Master gunsmith Jerry Kuhnhausen and author of the Kuhnhausen Shop Manuals on gunsmithing thought the Mark III and later Colt's were the strongest medium frame DA revolvers ever made.
He attributed this to the frame design and Colt's high quality steel forgings.
The internal parts are made of an early type of powdered metal technology called "sintered steel".
Colt did this right and these parts gave almost no trouble. I saw virtually no parts broken by normal use, EXCEPT, there is some occasional history of the trigger in the Mark III breaking through the pin hole.
This is not common at all, but it was known to happen.
In the later Mark V and King Cobra the hammer and trigger were made of cast steel so even that potential issue was eliminated.

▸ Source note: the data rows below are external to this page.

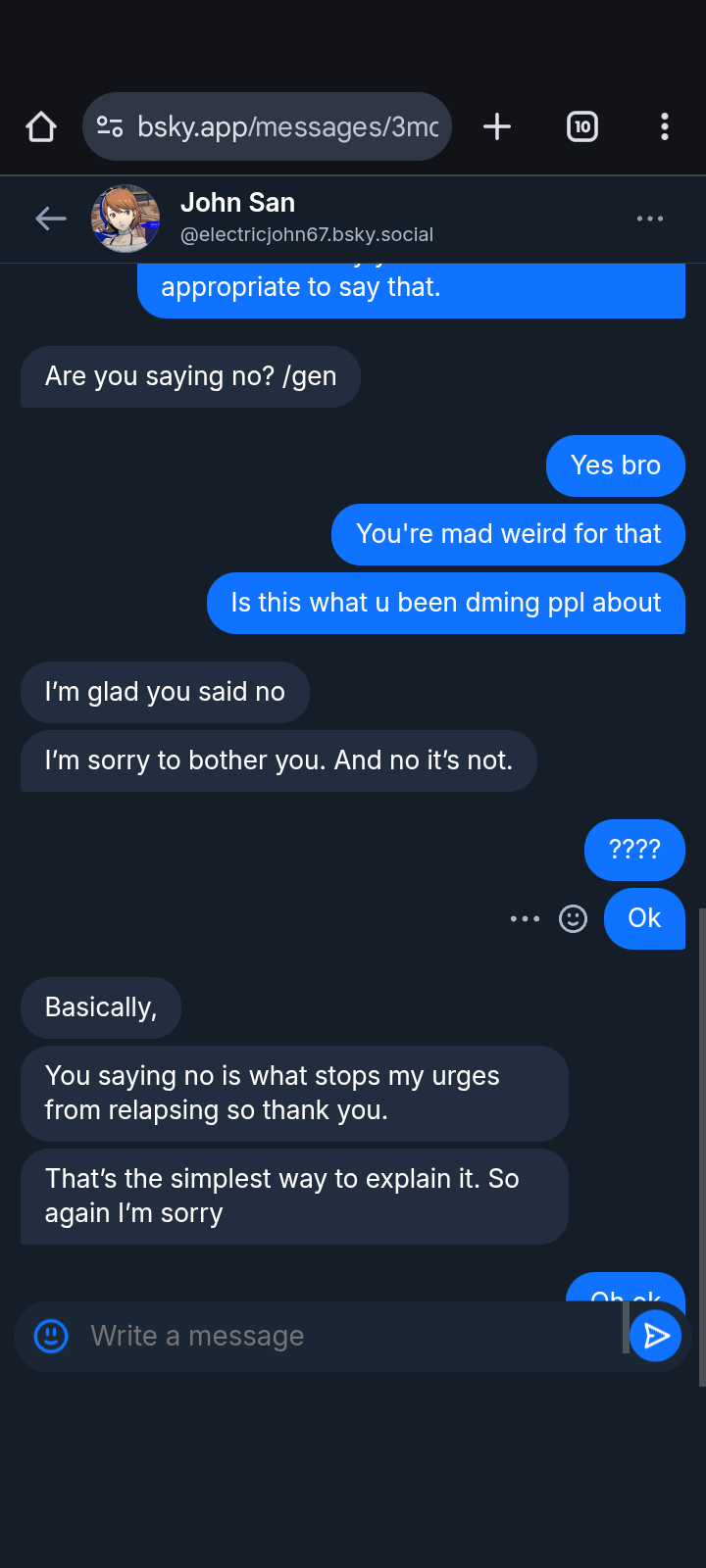Image resolution: width=706 pixels, height=1568 pixels.
Task: Open John San's profile via name
Action: click(237, 203)
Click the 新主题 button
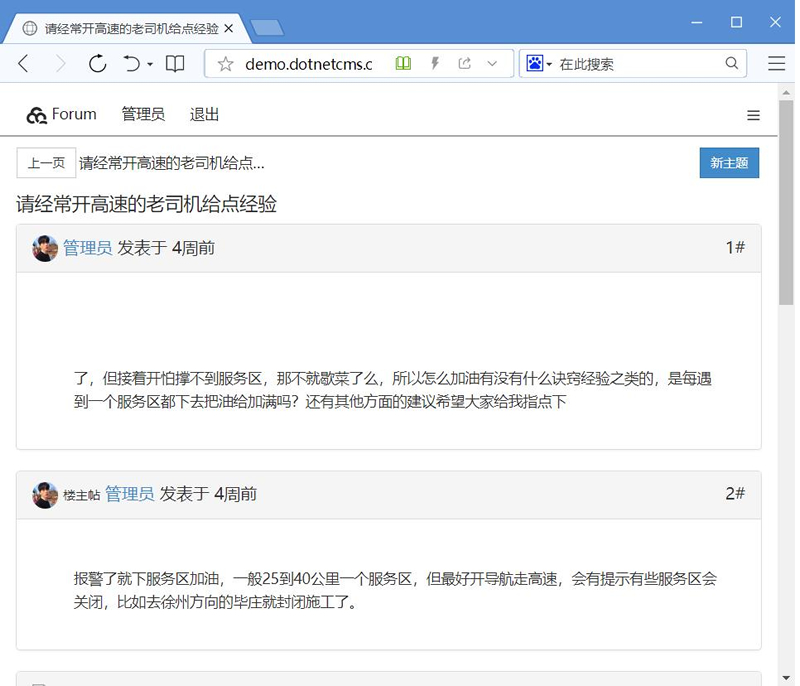This screenshot has height=686, width=800. (729, 162)
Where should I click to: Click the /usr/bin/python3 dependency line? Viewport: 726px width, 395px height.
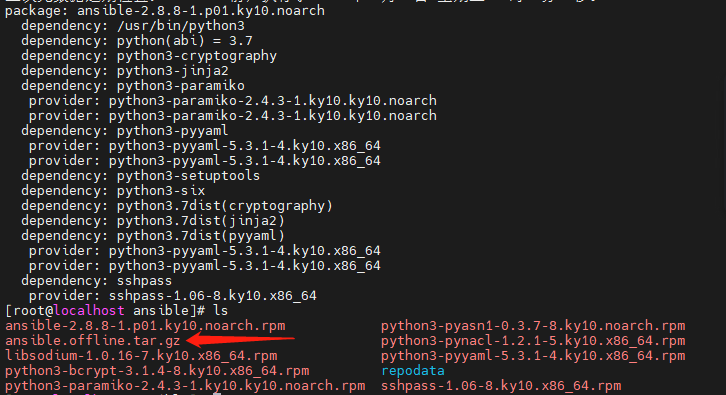133,25
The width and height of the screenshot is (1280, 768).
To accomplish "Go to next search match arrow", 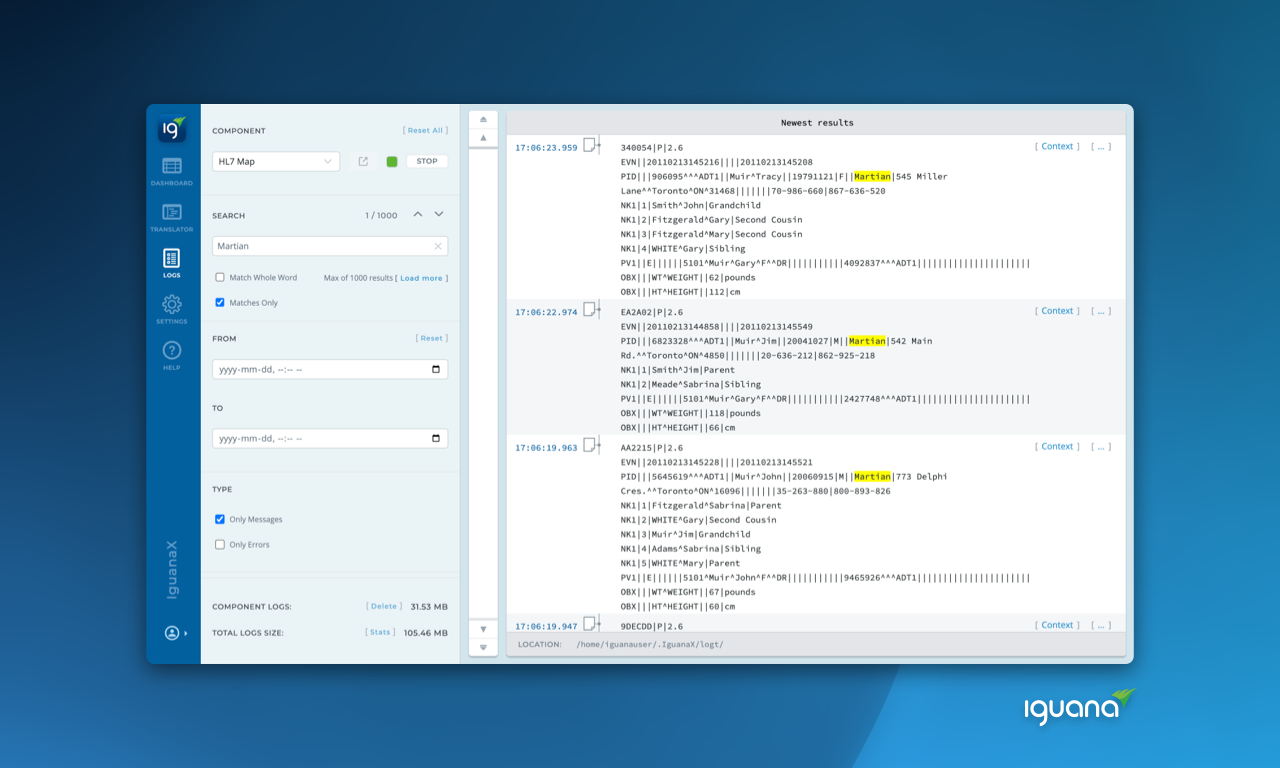I will pyautogui.click(x=438, y=214).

Most modern revolvers cannot be tuned in the same manner as the old Colt's and S&W's could be up until S&W started using MIM powdered parts.
In the Mark III the internal parts were surfaced hardened and if you stoned or polished much you could break through the hard surface, exposing soft inner steel. That ruined the part.

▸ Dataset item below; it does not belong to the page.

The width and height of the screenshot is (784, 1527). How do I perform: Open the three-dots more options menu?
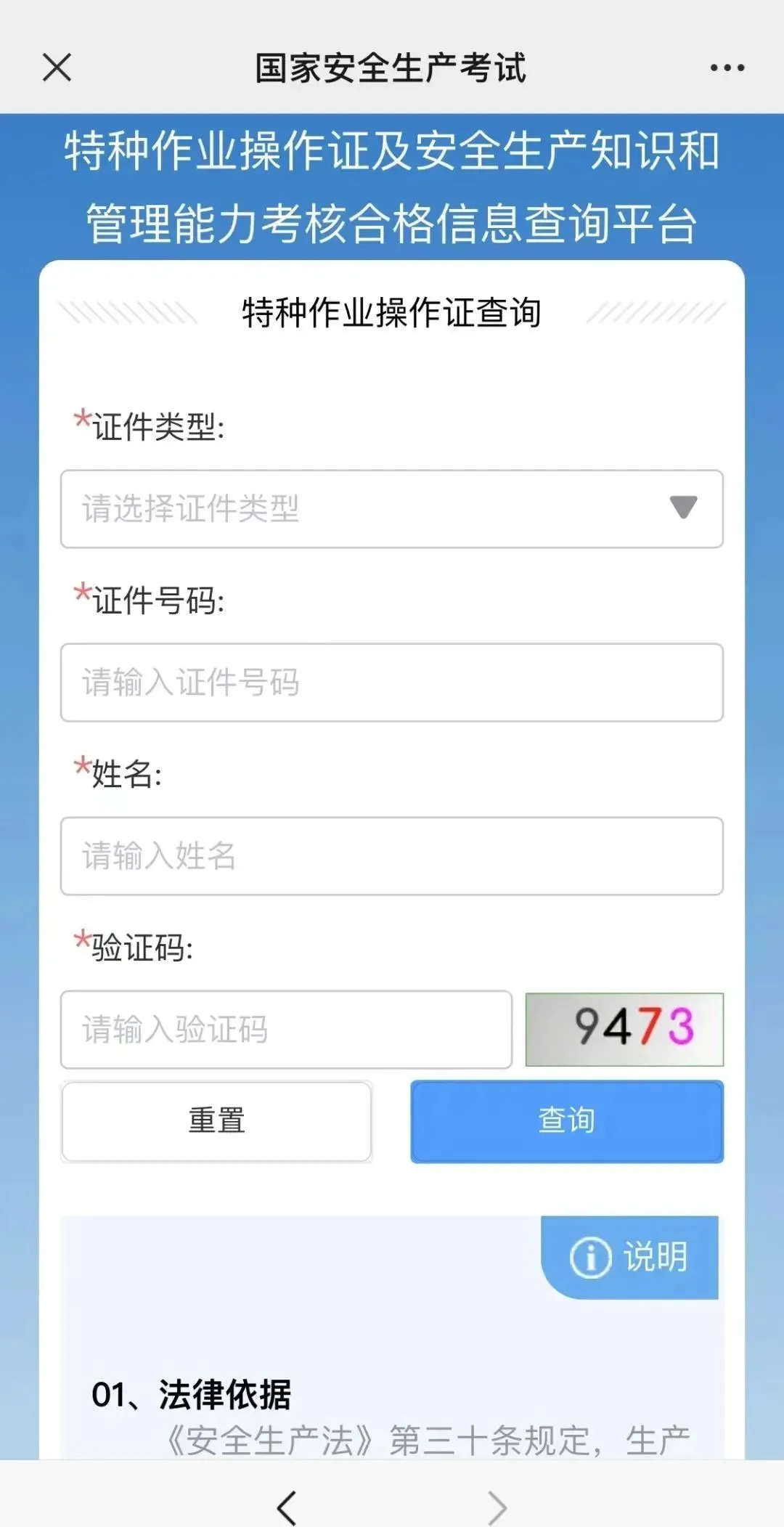tap(727, 68)
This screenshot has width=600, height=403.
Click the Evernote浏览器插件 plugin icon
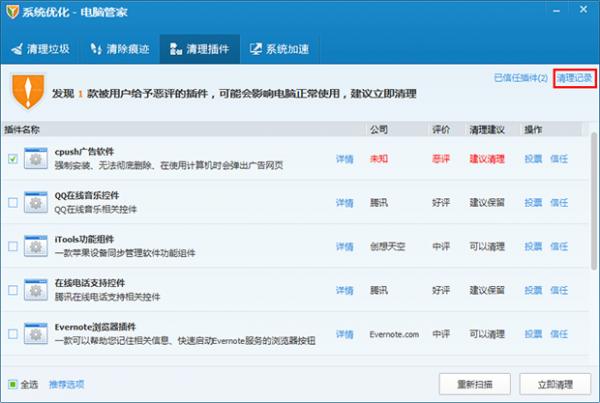click(37, 334)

In any case, the Colt sintered steel parts were already so smooth you gain nothing by any polishing (actually smoothing, not polishing to a mirror shine).
The purpose of polishing or stoning was to reduce rough machine marks that cause rough operation.
Since the sintered steel parts are not machined, there ARE no machine marks and the parts are as smooth as will do any good.
For that reason, like most all modern revolvers, trigger work involves installation of spring kits and using a little grease on key areas.